#### Data for this exercise:

-----

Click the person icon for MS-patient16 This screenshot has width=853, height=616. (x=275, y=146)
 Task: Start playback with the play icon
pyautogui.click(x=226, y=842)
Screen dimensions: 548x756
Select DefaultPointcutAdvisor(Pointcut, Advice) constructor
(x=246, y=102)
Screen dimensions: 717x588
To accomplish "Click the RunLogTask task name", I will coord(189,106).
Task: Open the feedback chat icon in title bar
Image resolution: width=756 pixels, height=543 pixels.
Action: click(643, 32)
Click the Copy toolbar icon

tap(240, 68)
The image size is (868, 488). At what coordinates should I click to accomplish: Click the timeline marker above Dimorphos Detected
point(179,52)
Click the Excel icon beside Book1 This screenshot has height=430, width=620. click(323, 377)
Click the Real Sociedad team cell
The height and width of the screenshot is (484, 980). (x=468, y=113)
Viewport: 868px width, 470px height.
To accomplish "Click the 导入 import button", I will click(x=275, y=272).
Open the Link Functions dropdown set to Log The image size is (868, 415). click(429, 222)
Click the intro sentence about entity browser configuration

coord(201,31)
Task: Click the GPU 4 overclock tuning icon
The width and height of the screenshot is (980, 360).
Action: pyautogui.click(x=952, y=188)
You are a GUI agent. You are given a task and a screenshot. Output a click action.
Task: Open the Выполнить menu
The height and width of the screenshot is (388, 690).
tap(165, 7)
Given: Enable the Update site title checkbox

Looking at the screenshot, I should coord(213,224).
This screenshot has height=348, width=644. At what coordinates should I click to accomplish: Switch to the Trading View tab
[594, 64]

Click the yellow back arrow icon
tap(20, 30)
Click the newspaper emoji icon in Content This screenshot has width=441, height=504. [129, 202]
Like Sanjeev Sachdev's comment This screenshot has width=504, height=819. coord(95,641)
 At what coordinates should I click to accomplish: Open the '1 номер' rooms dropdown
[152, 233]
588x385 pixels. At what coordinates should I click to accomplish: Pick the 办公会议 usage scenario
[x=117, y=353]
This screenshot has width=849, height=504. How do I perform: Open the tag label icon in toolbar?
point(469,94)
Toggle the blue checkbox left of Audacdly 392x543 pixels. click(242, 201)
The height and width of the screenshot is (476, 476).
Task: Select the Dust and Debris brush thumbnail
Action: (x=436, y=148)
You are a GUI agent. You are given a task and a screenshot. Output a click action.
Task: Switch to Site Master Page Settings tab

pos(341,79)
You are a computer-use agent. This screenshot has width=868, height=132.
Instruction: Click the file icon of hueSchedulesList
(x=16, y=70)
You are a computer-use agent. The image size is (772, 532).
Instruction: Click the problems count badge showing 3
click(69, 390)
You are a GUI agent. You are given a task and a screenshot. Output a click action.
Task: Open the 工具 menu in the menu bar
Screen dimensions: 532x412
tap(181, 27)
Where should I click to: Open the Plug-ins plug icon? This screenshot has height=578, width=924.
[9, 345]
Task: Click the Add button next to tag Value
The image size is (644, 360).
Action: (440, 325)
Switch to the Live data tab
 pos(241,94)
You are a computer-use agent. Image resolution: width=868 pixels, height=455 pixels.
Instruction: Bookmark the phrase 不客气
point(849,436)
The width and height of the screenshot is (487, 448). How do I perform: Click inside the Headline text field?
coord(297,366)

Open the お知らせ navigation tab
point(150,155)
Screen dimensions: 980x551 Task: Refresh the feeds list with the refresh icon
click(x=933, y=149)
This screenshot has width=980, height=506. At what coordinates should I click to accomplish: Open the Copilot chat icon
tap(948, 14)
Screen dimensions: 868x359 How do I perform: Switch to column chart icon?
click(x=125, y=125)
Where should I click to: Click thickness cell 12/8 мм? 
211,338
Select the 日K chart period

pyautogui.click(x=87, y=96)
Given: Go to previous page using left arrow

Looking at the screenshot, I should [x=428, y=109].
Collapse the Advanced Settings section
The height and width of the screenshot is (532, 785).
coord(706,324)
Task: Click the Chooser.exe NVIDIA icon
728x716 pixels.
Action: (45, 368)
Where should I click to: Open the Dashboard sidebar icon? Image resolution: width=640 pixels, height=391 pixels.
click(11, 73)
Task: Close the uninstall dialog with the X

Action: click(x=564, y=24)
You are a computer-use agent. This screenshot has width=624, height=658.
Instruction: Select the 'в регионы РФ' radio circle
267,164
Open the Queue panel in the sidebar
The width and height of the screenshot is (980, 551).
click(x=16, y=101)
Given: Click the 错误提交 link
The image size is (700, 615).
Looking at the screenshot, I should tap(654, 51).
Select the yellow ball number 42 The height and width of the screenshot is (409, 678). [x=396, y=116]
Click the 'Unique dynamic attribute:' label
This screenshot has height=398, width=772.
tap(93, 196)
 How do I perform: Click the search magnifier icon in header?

-----

#### Exercise:
Copy every line of the data above in which the string "button" appears.

#### Output for this exercise:
To accomplish "Click the 导入 import button", I will click(x=275, y=272).
Task: Click the Add button next to tag Value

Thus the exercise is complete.